Por isso, oficiais da Embaixada Portuguesa em Nova Deli estão hoje de visita à prisão de alta de segurança de Taloja, em Mumbai, para ouvir o recluso. A visita decorre depois de Abu Salem, alegado terrorista, se ter queixado e de a sua defesa pedir, desde 2011, a revogação da extradição. Manuel Luís Ferreira, advogado de Salem em Portugal, critica o Ministério dos Negócios Estrangeiros por não o ter avisado atempadamente da visita, em que, defende, deveria estar presente.

"O bom senso levava o Ministério a avisar-me. Assim está a confusão instalada, os elementos que foram à prisão não sabem o que está em causa. Era importante falar com o meu cliente", disse ao DN o advogado que tem contestado a extradição e que promoveu duas ações para o regresso de Abu Salem a Portugal para aqui cumprir pena. Uma corre no Tribunal Administrativo e Fiscal de Lisboa e outra no Tribunal Europeu dos Direitos do Homem. "Quando o meu cliente foi extraditado, foi na condição de que nunca iria cumprir mais que 25 anos de prisão, o máximo permitido em Portugal. Mas neste momento já tem três condenações", disse o advogado. Salem foi condenado a duas penas de prisão perpétua, em 2015 e 2017, pelo envolvimento em atentados bombistas, e na semana passada foi punido com outra pena de sete anos por extorsão.

Namorada de Bollywood

Abu Salem foi detido em Lisboa em 2002, quando estava em fuga às autoridades acompanhado da namorada Monica Bedi, atriz de Bollywood que, após cumprir pena em Portugal, regressou à sua atividade no cinema e música. Salem era procurado por ser um dos alegados responsáveis pela vaga de atentados que, em 1993, assolou Mumbai (na altura ainda conhecida por Bombaim). Morreram 257 pessoas e houve centenas de feridos nestes atos criminosos que surgiram como alegada resposta à repressão das autoridades a motins que ocorreram nesse ano.

Em Portugal, Salem e Bedi foram condenados. O homem foi punido com quatro anos e meio de prisão efetiva, por uso de documentação falsa, falsificação de identificação e residência, e coação. A atriz foi condenada a dois anos de prisão por uso continuado de documentos falsos. Ambos acabaram por ser extraditados, após decisões dos tribunais portugueses a pedido da Índia.

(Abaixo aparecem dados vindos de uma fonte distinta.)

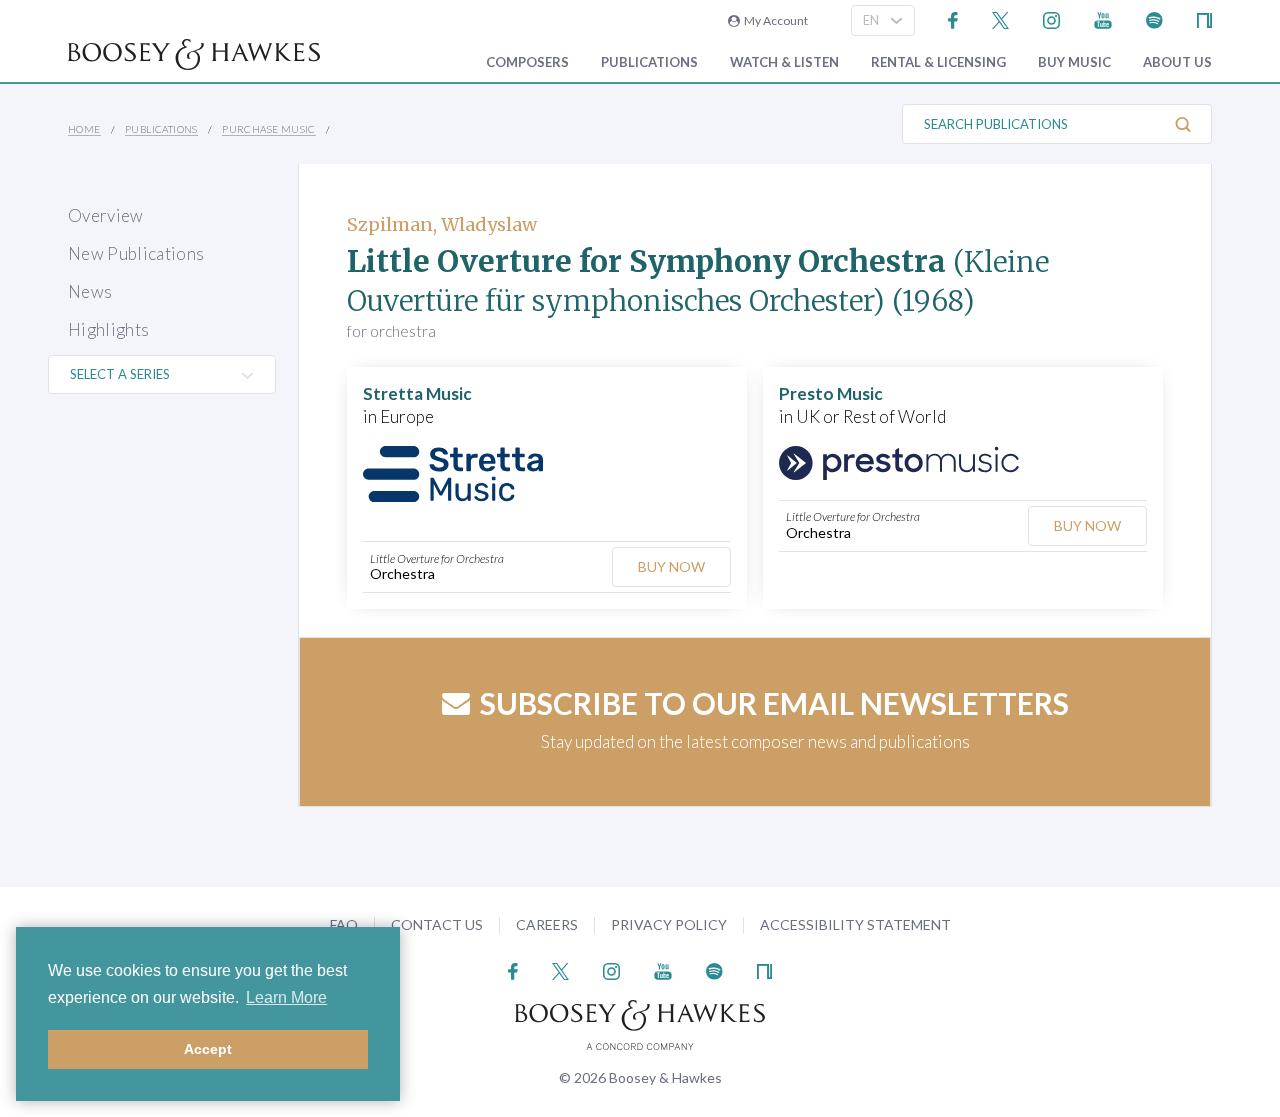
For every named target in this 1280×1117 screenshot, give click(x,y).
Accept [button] (208, 1049)
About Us (1177, 62)
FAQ (344, 924)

Como era procurado por crimes punidos com prisão perpétua, a extradição de Salem mereceu reservas, mas acabou por ser efetuada através de um acordo entre Estados. A Índia comprometia-se a não aplicar uma pena de prisão superior a 25 anos nem a pena de morte. Mas em 2015 e 2017, Salem foi sentenciado a duas penas de prisão perpétuas pelos atentados terroristas de 1993. Além disso, queixa-se de maus tratos e de tentativas de homicídio.

Diplomacia não é garantia

Com os dois processos iniciados na justiça, o MNE português interessou-se pelo caso após o ministro Augusto Santos Silva ter sido citado pela defesa do indiano para depor no processo que corre em Lisboa. Para Manuel Luís Ferreira, Portugal deve determinar de imediato a revogação da extradição e promover o regresso de Abu Salem a cadeias portuguesas. Apoia-se em duas decisões, do Tribunal da Relação de Lisboa (em 2011) e do Supremo Tribunal de Justiça (em 2012) que confirmaram o desrespeito pelo acordo e defenderam a revogação. O Tribunal Constitucional também se pronunciou, mas indicou que o assunto deve ser resolvido pela via diplomática.

"A via diplomática envolve todo um mundo de acordos, negócios e interesses que não garantem a defesa dos direitos do meu cliente", alerta Manuel Luís Ferreira, advogado especializado em casos de extradição, como foi na situação de Paramjeet Singh, um sikh que vive em Inglaterra com o estatuto de refugiado político e que foi detido em Portugal devido a um mandato de detenção internacional pedido pela Índia. Neste caso, em 2015, Portugal recusou a extradição.

A estas questões denunciadas por Abu Salem, a Índia, que aceitou a visita esta terça-feira de oficiais portugueses, diz que Salem apenas cumpriu 14 anos de prisão e que, portanto, não ultrapassou a pena máxima portuguesa de 25 anos. Rejeita também as acusações de maus tratos e torturas que os elementos portugueses hoje devem ter ouvido da voz de Abu Salem.